Over the past century, the Old-Fashioned has served as a barometer for the state of the cocktail world. Its days as a muddled fruit-salad dressed with whiskey marked a nadir in modern mixology. Its return to form in the early 2000s, meanwhile, mirrored the rise of the nascent cocktail revival and coincided with a boom in American whiskey. Today it sits comfortably atop its throne, as both a hallowed symbol of the second Golden Age of cocktails and one of the most popular drinks in the country.

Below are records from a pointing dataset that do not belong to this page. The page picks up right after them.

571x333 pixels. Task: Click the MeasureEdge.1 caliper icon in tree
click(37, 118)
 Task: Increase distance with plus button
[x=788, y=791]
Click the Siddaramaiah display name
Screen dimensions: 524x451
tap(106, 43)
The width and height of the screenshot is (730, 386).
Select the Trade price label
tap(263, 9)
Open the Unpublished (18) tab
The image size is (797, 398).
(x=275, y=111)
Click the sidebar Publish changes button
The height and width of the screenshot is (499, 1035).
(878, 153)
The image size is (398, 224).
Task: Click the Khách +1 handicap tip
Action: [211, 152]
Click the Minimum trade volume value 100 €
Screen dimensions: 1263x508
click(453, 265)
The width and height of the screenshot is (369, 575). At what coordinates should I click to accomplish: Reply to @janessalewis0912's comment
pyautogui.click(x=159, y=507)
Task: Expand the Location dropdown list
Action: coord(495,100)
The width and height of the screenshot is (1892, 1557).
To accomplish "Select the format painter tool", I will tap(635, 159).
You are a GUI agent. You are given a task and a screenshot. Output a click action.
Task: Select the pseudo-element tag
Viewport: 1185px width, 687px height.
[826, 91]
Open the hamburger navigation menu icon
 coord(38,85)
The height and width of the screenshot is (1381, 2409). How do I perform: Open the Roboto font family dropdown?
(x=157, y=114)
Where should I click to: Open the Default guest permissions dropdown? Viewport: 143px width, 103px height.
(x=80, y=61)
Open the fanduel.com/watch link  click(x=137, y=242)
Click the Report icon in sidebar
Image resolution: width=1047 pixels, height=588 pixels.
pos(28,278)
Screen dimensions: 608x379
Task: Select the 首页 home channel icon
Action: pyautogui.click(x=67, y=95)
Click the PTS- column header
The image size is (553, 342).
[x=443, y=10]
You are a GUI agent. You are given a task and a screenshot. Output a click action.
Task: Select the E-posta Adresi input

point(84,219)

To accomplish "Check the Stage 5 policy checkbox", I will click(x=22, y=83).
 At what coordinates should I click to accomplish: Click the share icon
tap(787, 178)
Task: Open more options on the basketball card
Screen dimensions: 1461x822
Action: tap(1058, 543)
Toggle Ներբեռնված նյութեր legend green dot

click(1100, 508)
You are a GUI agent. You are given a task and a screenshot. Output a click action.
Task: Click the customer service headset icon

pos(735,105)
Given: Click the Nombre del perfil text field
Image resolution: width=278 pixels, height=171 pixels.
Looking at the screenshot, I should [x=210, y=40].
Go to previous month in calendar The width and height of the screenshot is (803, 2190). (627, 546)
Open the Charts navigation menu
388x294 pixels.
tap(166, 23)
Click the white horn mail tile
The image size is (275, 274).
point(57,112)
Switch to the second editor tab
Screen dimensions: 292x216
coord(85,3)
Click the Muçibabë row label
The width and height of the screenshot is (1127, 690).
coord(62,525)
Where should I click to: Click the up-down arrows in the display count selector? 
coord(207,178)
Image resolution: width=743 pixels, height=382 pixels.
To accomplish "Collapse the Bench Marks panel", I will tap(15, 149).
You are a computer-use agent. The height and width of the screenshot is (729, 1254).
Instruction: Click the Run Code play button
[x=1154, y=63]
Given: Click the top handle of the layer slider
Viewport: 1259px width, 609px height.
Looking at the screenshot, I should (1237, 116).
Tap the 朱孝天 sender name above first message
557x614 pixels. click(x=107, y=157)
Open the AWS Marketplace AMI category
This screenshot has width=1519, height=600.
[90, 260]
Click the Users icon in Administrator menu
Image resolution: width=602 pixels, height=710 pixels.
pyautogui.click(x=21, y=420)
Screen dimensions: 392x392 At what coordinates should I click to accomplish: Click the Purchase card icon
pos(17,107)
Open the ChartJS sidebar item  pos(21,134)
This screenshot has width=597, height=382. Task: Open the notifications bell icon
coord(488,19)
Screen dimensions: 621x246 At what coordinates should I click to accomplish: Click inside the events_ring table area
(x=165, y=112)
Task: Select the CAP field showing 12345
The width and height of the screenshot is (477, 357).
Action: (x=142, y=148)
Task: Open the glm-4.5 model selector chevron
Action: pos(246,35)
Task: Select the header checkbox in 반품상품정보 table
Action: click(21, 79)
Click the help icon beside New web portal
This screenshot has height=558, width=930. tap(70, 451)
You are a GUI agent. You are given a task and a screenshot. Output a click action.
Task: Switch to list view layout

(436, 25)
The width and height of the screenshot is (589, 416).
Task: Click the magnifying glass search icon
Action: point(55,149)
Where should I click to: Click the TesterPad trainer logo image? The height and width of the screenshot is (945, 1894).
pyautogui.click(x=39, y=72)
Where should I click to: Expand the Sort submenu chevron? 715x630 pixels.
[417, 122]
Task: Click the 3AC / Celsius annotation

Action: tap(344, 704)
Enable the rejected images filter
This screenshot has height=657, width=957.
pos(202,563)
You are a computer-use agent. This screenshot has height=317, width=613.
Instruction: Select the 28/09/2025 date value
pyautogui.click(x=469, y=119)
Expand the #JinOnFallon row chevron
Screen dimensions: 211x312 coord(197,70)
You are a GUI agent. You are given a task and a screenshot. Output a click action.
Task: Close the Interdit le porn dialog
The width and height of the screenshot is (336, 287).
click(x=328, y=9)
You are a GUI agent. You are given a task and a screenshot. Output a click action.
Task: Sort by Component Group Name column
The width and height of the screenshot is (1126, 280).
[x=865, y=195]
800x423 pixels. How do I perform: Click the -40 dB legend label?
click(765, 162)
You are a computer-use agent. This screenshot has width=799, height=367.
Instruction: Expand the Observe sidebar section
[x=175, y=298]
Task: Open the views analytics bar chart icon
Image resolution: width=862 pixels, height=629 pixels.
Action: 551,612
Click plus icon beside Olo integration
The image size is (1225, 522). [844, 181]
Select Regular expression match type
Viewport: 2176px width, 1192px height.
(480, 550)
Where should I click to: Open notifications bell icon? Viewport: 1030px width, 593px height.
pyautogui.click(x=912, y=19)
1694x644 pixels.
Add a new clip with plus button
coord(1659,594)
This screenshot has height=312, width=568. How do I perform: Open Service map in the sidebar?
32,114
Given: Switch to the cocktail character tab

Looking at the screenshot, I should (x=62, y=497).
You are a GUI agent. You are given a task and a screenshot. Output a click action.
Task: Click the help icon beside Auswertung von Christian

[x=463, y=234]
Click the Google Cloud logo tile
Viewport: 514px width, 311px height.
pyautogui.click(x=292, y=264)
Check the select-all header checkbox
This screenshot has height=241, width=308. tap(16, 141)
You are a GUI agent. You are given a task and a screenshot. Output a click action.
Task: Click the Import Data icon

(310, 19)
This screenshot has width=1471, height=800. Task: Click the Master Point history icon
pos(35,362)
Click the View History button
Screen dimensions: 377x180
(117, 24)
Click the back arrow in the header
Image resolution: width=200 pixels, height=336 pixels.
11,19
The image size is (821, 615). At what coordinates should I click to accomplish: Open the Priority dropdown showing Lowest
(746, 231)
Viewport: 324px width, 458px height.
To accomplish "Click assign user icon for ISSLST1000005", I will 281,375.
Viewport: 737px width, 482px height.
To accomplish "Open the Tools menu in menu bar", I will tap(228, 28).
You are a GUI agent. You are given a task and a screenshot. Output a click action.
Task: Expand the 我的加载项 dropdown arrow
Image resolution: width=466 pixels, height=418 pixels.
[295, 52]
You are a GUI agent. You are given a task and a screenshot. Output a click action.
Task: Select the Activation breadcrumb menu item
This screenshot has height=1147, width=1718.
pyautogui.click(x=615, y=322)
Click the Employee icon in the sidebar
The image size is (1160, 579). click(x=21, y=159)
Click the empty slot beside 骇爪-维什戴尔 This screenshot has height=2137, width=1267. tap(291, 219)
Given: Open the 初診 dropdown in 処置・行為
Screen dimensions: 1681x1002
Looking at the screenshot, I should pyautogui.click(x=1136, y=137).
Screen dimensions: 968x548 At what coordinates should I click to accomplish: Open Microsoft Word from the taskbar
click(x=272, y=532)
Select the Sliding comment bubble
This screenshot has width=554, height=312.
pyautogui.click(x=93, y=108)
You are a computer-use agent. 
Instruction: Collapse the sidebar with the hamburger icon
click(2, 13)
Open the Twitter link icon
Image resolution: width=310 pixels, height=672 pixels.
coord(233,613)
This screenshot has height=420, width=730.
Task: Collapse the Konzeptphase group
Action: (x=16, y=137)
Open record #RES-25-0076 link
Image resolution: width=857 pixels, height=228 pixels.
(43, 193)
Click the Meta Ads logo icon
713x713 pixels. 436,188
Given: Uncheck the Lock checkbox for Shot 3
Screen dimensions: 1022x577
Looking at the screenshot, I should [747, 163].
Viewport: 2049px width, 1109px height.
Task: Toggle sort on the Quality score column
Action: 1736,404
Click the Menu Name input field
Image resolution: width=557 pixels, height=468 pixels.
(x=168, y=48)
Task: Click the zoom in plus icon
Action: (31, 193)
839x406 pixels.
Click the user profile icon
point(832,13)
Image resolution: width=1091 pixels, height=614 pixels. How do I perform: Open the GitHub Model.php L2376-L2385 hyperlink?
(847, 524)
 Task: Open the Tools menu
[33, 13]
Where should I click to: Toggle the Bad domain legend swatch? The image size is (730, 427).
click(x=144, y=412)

“I started at Clover Club in 2009 and that was the time when all of this stuff was coming together,” recalls Tom Macy of first encountering the archetypal template consisting of spirit, sweetener and bitters. “Applejack Old-Fashioneds, tequila Old-Fashioneds, rum Old-Fashioneds—I remember that being a really early thing I was into.”
As a partner and head bartender at Brooklyn’s Clover Club, a bar known for its classics-driven menu, Macy is particularly equipped to tackle the iconic cocktail. “It’s easy to make a solid Old-Fashioned,” he says, “but it’s always about maximizing. To really get a strong and consistent recipe, you have to think about what the drink is about and what flavors you want to shine and how you want them to relate to each other and then take and isolate each one and build it back up.”
This is precisely what Macy did when crafting his current Old-Fashioned recipe, the result of over 40 different variations tested over several years. “I really took it apart,” says Macy, “I tried different ryes, I tried different bourbons, I tried split bases.”
As the backbone of the recipe, the whiskey choice is arguably the most crucial decision in any Old-Fashioned formula. Macy opts for rye rather than bourbon: “There’s this savoriness to rye that kind of dispenses any hint of lingering, cloying sweetness,” he says, highlighting the fact that the Old-Fashioned is essentially just sweetened whiskey. (“I feel like if I were to make a perfect bourbon Old-Fashioned that would be a whole other process. If you really get down to the nuts and bolts they’re almost two different drinks,” he says.) Macy’s recipe calls specifically for Wild Turkey 101 Rye. “It’s definitely rye, but it has sort of a nice buttery richness, too,” he notes.
For the sweetener, Macy landed on a teaspoon of 2:1 demerara syrup, which has become the go-to for many Old-Fashioned recipes. “I know demerara makes a good Old-Fashioned, but I wanted to know how much it mattered,” he explains. To arrive at demerara Macy tested a number of sugar varieties including standard simple syrup, rich simple syrup and both white and brown sugar cubes. “The ritual of muddling sugar cubes is really romantic and great if you’re making one or two Old-Fashioneds,” says Macy, but, he explains, a syrup allows for greater control and consistency, while demerara, specifically, adds a caramel note that plays well with whiskey.
In what has become something of a signature for Macy, the bitters component calls on a blend of Angostura, Bitter Truth Orange Bitters and Jerry Thomas Decanter Bitters, dubbed “Dad’s Bitters” by fellow Clover Club bartender Jelani Johnson. The latter enhances the clove and cinnamon notes of the Angostura while the former lends a fruity finish. “It has a nice bitterness and also has bright orange that isn’t too candied.”
The finishing touch comes in the form of both a lemon and orange twist, which together, like the choice of rye and bitters, keeps the drink from veering too far towards the sweet end of the spectrum. In a blind-tasting of 17 Old-Fashioneds from top bartenders, Macy’s version took top honors. But he admits that, while he’s pleased with this version, he’s still not quite finished.
“It’s this deep rabbit hole that I fell into,” he says, “and I’m still tumbling down.”